• [Document segment]
- - -

Why Python Unicode Sucks

Besides concrete problems with the current status quo in Python Unicode, I think there's a general philosophical problem to the way Unicode is expected to be used in Python.

The convention in other languages is that you define boundaries, and you put thought into the encoding at those boundaries (maybe using some particular metadata like an HTTP header, maybe using convention or configuration -- there's no single rule). Then inside the boundaries there's the safe All-Unicode inner world.

This is a good solution for Java. Unfortunately it just doesn't work in Python, because you can't build good boundaries in Python. There's a couple reasons:

Python is not statically typed. If it was, we could use the typing to make it very clear where those boundaries were, and what parts of the code required decoded strings. Adaptation-based type declarations would probably be just as effective here.
We have two kinds of strings, Java has one.
Those two kinds of strings act almost exactly like each other. This means duck typing does not work. If the two string objects had a very different set of methods and were not interchangeable, then the boundaries would become very clear at runtime. (This is a similar string-related wart in Python.) As it is str objects can get deep into the system before a Unicode expectation causes an exception.

- - -

• [The tasks]
a – According to the Python Unicode post, why can't good boundaries be built in Python? List every reason it gives.
b – Pick up the Python Unicode post after its last sentence and keep writing it in the same voice.
You won't need the listing for any of this.

• [Supplied material]

- - -

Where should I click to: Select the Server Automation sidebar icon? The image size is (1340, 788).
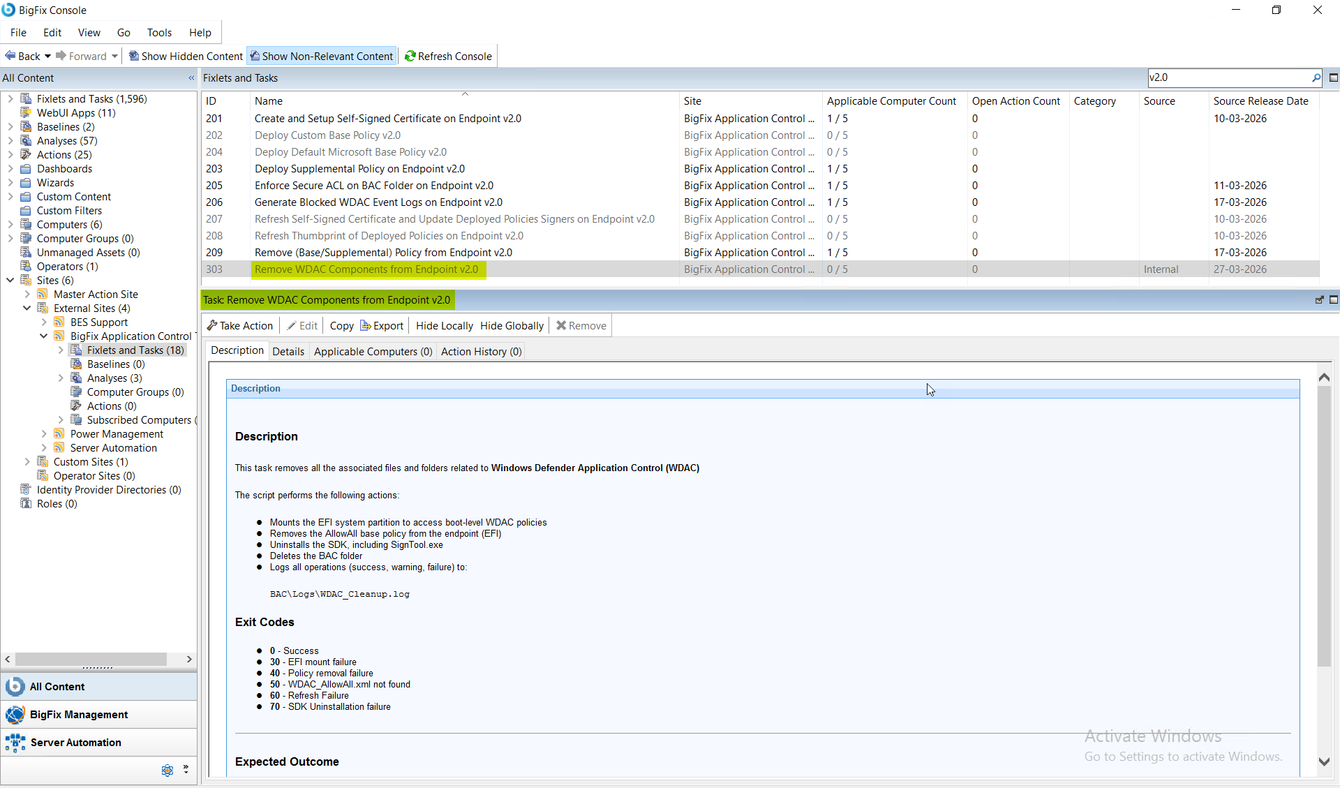(15, 742)
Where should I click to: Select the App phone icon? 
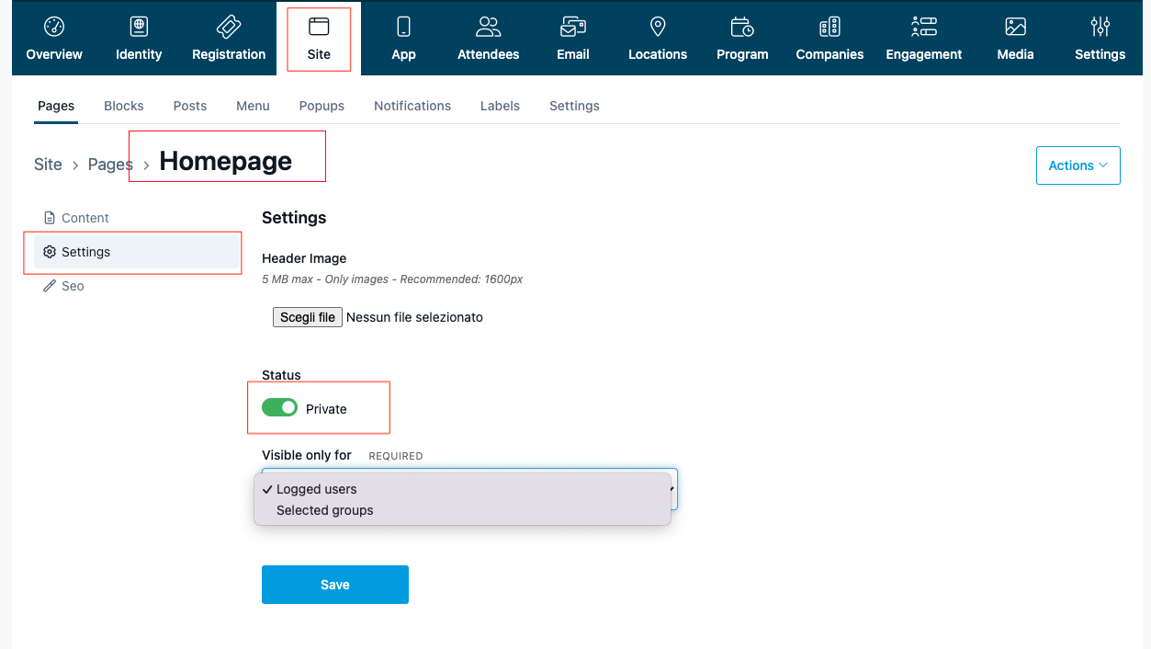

- - -

• [Task answers]
a –
- Python is not statically typed, so typing can't mark where the boundaries are or which code requires decoded strings.
- Python has two kinds of strings, while Java has one.
- Those two kinds of strings act almost exactly like each other, so duck typing doesn't work and str objects can get deep into the system before a Unicode expectation causes an exception.

b –
Byte (non-Unicode) strings are prevalent in Python code, both in the core and in libraries. If you only use mindfully-written code that deals with the Unicode properly you are okay. This is fine for, say, Zope users. Or people who do all their work as XML transformations, since XML libraries are another place where Unicode is mindfully supported. But for people that don't live in a walled city of vetted code, this doesn't work.

If we got rid of str entirely and added a bytestring type (with a very different API than strings!) then the rest of Python's system would work. Duck typing would work. You wouldn't have to learn best practices through hard-won experience, and you wouldn't have to audit every piece of outside code you use for problems. You could handle Unicode safely and confirm it through unit testing and during the development process. But that's now where we are now; and as a result Python is very prickly and unfriendly when it comes to this issue.

Most criticisms of dynamic typing apply to this very case; and those criticisms are right. This is a case where dynamic typing leads very directly to difficult-to-predict and difficult-to-detect runtime bugs. Dynamic typing only works when you adhere to certain important principles -- one of those is that if objects are not interchangeable they should use differently-named methods.

As a stop-gap I think setdefaultencoding will paper over a lot of these issues. It's not perfect by any means. It's akin to being able to add numbers to strings, and having the numbers automatically coerced into strings in the process -- it's not the sort of feature you really want to introduce; it's clearly sloppy. But until Python 3.0 it's the best option I see.

Note: I don't really think Python Unicode sucks, even if it does annoy me sometimes.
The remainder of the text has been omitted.